**TASK INSTRUCTIONS:**
Starting with the line that includes "You are a computer-use agent. 892x418 pixels.", write out every remaining line of the records below exactly as it appears, leaving out any images.

**TASK INPUTS:**
>>>

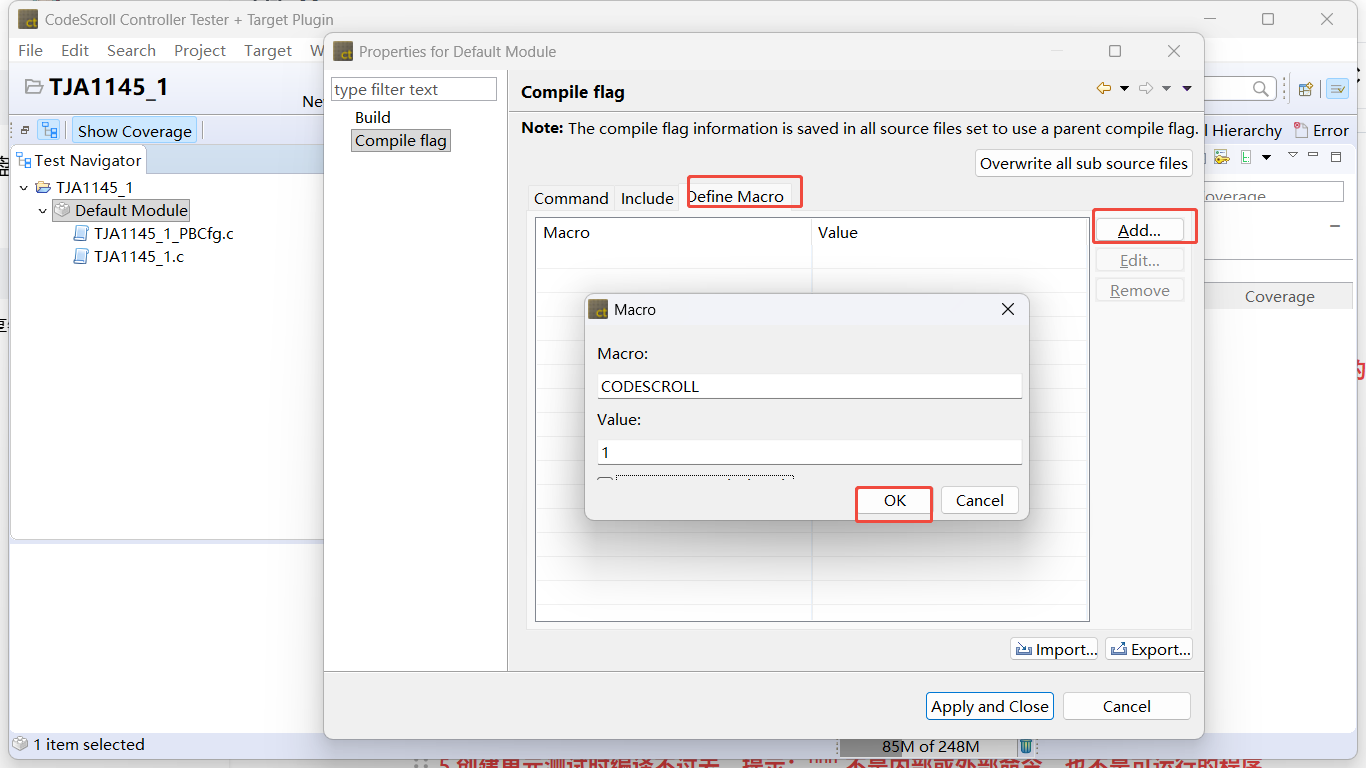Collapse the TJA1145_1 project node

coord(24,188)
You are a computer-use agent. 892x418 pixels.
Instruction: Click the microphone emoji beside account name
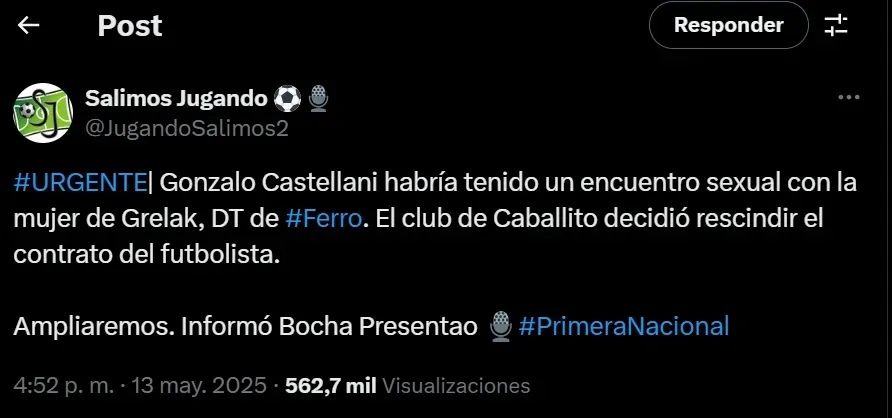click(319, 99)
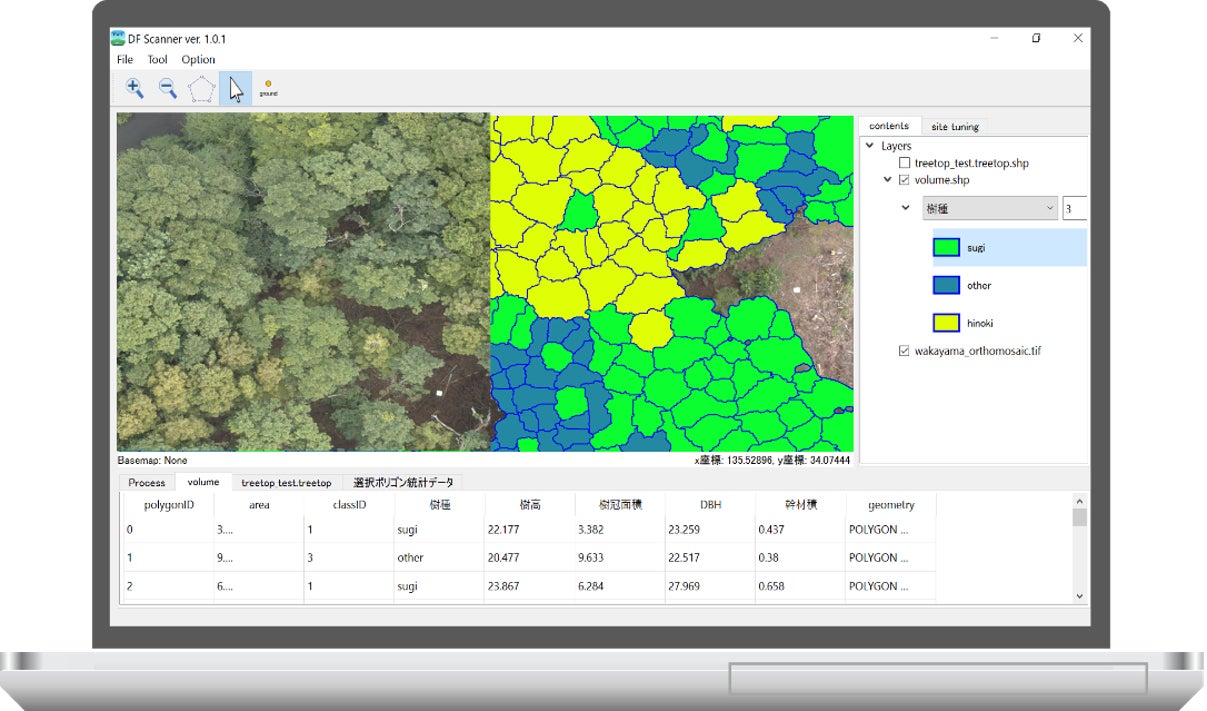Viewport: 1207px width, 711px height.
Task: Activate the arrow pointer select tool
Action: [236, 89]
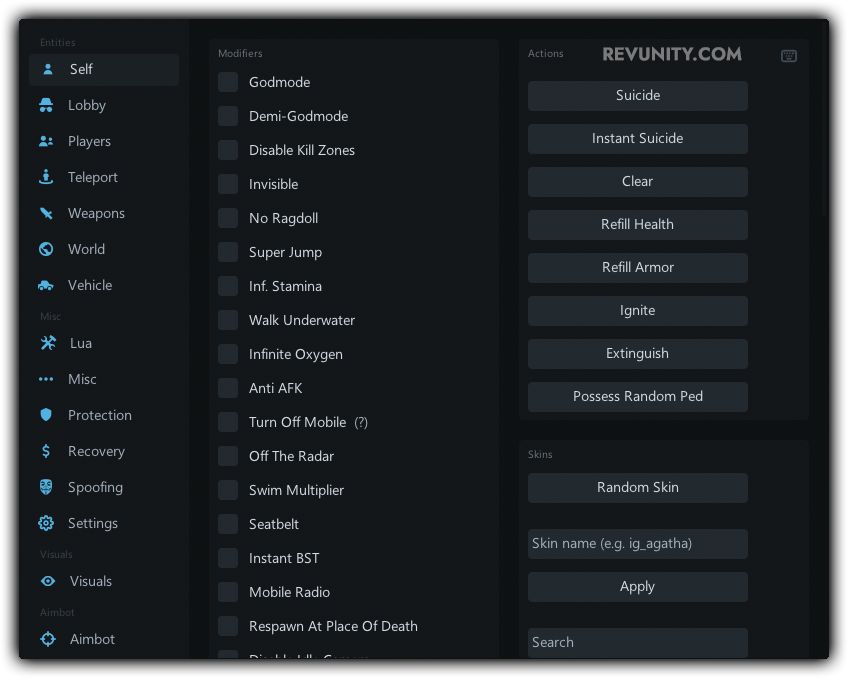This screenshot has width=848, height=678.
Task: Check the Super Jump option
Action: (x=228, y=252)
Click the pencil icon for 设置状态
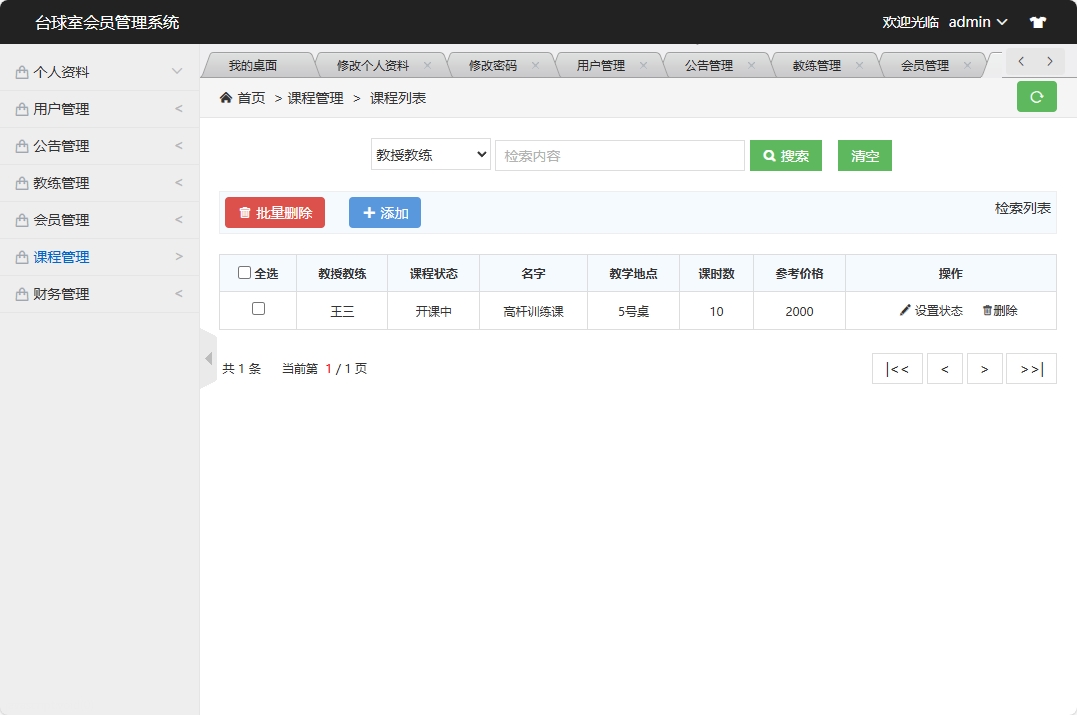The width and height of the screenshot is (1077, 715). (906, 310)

<<<

**ANSWER TO THIS PROBLEM:**
You are a computer-use agent. 892x418 pixels.
Instruction: Click the microphone emoji beside account name
click(319, 99)
Viewport: 1207px width, 711px height.
Task: Activate the arrow pointer select tool
Action: [236, 89]
This screenshot has width=848, height=678.
Task: Check the Super Jump option
Action: (x=228, y=252)
Click the pencil icon for 设置状态
The width and height of the screenshot is (1077, 715). (906, 310)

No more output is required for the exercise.